Given $4$ vectors $\vec a$ and $\vec b$, $\vec c$, $\vec d$, if
$$\vec u=\vec a \times \vec b= \hat n \ ab \sin θ \tag 1$$ where $\hat n$ is a normal unit vector of both $\vec a$ and $\vec b$, and $θ$ is the angle formed by the two vectors. Same for $\vec u$. I have $$\vec v=\vec c \times \vec d= (-\hat n) \ cd \sin θ' \tag 2$$
If I consider
$$\frac{\vec u}{\vec v}=\frac{\hat n \ ab \sin θ}{-\hat n \ cd \sin θ'}=\frac{\hat n \ ab \sin θ}{-\hat n \ ab \sin θ'}$$
Is it correct this appoach?
$$\frac{\vec u}{\vec v}=\frac{\color{red}{\not{\hat n}} \ ab \sin θ}{-\color{red}{\not{\hat n}}\ cd \sin θ'}=k \frac{\sin θ}{\sin θ'}, \quad k=-ab/cd \tag 3$$
the value of the $(1)$ is different for different values of $θ$ (and $θ'$) and therefore the division $(3)$ not uniquely determined? Is it correct?
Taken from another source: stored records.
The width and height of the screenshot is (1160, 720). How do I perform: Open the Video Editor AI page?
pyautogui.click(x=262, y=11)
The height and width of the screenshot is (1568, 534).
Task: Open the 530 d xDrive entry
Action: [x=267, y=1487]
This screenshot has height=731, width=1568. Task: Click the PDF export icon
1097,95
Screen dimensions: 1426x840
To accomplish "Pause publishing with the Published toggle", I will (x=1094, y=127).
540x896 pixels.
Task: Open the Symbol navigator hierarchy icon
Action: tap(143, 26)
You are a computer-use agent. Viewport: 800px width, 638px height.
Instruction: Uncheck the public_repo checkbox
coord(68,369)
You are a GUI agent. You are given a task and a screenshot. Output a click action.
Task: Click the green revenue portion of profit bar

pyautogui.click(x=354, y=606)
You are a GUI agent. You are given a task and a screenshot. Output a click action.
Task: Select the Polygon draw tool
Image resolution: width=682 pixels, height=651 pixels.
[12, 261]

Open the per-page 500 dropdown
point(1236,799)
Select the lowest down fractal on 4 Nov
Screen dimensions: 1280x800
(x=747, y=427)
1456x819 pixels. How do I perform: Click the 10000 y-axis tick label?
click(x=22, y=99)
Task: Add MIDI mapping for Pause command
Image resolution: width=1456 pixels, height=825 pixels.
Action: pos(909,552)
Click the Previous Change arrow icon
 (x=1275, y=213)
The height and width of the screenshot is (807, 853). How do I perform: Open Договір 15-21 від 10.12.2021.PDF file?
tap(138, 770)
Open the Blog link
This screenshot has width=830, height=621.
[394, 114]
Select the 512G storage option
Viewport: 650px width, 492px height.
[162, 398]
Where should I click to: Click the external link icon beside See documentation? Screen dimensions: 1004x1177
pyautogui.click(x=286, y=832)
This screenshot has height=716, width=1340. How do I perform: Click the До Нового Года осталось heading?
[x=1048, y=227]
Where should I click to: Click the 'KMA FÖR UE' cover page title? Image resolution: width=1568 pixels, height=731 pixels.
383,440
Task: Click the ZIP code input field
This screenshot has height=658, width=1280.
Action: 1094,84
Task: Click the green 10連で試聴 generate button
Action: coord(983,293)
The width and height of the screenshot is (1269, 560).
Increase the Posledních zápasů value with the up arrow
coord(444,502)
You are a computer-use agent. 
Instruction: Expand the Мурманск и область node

As J.G. mentioned in the comments, your definition of division isn't very general because the only way the $\vec n$'s are the same (and thus cancellable) is if all of the vectors are in the same plane. And I suspect it's not well-defined even that context either.
But if you're interested in division of vectors, you should look into Geometric Algebra. There is a new vector product $\vec u\vec v$ called the geometric product which has the property $$\vec u\vec v = \vec u\cdot \vec v + \vec u \wedge \vec v$$ That $\vec u\wedge \vec v$ is probably unfamiliar to you as well, but roughly it's a different (and more general) way to think about the cross product. It's not exactly the same though. But anyway, because $\vec v\wedge\vec v = 0$ for all $\vec v$, we can define the inverse of a vector $\vec v$ as $$\vec v^{\ -1} = \frac{\vec v}{\|\vec v\|^2}$$
This works because $$\begin{align} \vec v\vec v^{\ -1} &= \vec v\frac{\vec v}{\|\vec v\|^2} \\ &= \frac{\vec v\vec v}{\|\vec v\|^2} \\ &= \frac{\vec v\cdot \vec v + \vec v\wedge \vec v}{\|\vec v\|^2} \\ &= \frac{\|\vec v\|^2 + 0}{\|\vec v\|^2} \\ &= 1 \end{align}$$